** What is needed **
First find the line with "Instruction: Click the Style color swatch" in the entries below, then set down exactly every line through the line with "This screenshot has width=885, height=705.", that line included.

--*--

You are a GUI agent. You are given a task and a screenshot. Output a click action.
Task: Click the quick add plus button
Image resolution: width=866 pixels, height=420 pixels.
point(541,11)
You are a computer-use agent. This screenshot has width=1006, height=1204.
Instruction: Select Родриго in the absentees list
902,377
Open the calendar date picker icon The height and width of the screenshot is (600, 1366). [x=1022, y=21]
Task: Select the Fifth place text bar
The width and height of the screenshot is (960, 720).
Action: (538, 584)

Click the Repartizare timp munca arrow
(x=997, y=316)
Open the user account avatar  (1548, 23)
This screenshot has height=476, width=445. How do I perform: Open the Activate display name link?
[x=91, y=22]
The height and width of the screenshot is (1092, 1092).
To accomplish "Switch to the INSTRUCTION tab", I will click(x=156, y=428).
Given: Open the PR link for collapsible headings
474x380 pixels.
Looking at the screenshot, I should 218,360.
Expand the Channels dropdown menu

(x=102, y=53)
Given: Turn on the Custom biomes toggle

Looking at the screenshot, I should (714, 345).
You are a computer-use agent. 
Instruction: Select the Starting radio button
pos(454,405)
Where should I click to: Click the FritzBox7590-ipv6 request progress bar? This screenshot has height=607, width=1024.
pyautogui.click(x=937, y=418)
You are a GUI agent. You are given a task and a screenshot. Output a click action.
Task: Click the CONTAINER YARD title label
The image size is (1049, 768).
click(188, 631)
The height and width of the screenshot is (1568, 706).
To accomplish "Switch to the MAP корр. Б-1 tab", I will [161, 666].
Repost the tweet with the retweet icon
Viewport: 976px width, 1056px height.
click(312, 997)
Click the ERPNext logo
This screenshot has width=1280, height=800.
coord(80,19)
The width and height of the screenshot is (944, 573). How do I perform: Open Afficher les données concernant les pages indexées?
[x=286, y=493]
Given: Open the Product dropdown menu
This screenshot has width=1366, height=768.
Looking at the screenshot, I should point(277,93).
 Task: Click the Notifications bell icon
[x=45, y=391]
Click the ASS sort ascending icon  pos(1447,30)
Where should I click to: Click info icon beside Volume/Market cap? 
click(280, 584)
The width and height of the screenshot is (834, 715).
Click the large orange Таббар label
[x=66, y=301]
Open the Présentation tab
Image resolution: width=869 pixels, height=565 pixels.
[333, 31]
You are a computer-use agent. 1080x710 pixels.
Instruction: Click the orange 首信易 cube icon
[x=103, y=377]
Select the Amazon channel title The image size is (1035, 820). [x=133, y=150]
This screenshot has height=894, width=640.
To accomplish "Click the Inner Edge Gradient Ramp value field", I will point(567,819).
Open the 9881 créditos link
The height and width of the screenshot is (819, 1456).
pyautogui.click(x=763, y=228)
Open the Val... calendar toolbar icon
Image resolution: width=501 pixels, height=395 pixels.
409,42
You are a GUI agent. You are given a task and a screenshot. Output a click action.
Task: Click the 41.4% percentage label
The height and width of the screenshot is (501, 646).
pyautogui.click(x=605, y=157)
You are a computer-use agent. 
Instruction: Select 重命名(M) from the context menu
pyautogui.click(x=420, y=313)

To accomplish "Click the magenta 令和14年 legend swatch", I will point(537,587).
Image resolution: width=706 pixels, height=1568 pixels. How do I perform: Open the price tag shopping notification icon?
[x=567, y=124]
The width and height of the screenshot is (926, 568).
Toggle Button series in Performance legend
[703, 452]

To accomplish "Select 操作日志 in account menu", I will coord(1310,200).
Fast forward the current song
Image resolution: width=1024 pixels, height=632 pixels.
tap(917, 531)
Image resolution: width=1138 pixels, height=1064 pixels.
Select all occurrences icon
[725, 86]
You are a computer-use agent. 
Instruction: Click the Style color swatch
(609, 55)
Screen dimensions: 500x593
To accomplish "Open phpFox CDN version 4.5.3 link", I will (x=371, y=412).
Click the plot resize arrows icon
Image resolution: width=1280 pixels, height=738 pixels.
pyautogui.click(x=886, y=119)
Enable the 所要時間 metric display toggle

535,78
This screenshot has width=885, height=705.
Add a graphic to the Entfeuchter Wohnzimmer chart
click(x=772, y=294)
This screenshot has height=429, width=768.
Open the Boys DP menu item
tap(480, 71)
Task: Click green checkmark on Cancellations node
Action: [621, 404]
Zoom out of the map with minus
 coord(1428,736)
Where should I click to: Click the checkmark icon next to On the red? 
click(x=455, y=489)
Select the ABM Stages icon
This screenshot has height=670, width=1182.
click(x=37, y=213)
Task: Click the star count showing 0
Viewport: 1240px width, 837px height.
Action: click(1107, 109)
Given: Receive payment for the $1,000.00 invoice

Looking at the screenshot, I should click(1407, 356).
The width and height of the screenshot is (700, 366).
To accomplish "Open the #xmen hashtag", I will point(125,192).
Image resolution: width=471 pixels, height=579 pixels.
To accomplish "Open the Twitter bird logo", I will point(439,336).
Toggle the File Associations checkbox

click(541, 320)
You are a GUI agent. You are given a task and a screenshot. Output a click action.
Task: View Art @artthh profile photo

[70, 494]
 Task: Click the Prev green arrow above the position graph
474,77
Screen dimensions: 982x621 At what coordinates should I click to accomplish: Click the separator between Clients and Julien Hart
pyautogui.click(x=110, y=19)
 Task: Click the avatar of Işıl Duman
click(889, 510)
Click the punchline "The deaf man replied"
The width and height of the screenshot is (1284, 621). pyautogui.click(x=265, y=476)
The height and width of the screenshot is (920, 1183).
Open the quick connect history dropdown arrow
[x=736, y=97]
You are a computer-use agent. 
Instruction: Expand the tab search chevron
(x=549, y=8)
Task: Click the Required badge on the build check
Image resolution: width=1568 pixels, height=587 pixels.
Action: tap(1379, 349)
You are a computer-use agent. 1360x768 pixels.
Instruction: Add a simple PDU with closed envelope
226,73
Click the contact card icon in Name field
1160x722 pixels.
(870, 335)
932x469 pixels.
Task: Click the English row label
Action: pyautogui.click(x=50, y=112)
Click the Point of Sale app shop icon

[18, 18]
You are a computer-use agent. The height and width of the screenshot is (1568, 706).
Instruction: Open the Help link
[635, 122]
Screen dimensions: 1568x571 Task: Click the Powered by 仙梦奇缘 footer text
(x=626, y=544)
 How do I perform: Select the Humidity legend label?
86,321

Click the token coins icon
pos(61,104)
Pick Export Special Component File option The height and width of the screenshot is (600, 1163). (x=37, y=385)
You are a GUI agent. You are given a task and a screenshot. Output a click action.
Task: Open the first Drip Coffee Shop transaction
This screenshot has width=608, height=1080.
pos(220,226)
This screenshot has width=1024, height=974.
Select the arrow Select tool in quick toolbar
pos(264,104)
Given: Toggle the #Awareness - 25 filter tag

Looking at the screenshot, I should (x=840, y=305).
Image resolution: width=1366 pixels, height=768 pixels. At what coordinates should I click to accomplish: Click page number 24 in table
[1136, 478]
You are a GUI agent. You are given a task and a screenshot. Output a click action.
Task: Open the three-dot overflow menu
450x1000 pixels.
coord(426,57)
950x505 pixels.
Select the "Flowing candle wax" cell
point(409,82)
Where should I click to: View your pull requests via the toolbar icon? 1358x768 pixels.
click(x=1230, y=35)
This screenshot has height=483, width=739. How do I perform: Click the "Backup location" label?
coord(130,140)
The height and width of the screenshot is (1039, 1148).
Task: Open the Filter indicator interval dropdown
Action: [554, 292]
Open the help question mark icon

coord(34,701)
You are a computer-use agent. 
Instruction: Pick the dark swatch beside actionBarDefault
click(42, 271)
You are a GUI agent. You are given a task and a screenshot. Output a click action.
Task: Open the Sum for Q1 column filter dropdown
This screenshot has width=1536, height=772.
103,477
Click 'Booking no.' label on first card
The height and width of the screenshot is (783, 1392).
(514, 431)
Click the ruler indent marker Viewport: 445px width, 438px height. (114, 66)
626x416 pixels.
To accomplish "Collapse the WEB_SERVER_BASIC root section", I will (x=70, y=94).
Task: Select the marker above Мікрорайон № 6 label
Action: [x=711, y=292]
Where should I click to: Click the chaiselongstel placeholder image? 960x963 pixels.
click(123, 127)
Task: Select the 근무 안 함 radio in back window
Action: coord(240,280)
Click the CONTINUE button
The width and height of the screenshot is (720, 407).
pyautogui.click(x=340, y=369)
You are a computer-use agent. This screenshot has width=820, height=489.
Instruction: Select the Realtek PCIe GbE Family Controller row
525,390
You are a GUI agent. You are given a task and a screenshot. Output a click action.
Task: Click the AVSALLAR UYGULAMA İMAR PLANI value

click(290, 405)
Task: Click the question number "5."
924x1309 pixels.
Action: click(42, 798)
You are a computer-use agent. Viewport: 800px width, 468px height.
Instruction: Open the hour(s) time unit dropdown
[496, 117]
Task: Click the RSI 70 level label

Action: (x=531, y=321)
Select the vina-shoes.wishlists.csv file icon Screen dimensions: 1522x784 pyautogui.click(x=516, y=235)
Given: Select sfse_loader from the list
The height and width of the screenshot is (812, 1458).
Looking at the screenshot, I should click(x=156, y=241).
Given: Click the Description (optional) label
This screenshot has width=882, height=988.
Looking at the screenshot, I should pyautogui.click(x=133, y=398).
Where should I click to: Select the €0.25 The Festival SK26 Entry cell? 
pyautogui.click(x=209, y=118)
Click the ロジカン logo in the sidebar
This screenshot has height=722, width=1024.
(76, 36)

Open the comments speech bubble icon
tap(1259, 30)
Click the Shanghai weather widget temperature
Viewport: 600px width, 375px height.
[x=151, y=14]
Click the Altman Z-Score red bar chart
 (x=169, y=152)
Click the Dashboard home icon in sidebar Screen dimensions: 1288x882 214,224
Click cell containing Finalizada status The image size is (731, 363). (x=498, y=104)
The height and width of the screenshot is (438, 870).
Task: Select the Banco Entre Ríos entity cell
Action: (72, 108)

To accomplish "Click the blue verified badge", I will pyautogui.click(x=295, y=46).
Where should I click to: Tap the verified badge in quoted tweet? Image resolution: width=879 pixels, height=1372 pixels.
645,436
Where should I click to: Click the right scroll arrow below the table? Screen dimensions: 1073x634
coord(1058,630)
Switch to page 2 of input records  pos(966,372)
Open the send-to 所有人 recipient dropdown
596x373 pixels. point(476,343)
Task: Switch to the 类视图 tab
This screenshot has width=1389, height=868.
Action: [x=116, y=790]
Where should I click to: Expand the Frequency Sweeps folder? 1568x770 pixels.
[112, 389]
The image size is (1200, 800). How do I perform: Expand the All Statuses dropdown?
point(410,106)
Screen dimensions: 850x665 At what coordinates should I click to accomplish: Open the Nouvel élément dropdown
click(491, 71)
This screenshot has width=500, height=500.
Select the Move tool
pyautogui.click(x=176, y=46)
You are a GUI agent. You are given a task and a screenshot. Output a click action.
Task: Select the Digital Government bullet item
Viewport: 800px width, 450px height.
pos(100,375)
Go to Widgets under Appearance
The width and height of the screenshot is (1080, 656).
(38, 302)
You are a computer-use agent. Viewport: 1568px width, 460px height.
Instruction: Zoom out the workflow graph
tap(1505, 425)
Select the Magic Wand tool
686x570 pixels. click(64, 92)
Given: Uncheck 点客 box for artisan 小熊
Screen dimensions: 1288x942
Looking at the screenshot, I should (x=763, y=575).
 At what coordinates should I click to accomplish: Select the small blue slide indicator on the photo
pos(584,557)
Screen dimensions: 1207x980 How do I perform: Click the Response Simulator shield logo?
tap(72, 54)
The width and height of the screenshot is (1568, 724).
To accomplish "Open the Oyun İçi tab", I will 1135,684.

--*--

** Exercise response **
Instruction: Click the Style color swatch
(609, 55)
Screen dimensions: 500x593
To accomplish "Open phpFox CDN version 4.5.3 link", I will (x=371, y=412).
Click the plot resize arrows icon
Image resolution: width=1280 pixels, height=738 pixels.
pyautogui.click(x=886, y=119)
Enable the 所要時間 metric display toggle

535,78
This screenshot has width=885, height=705.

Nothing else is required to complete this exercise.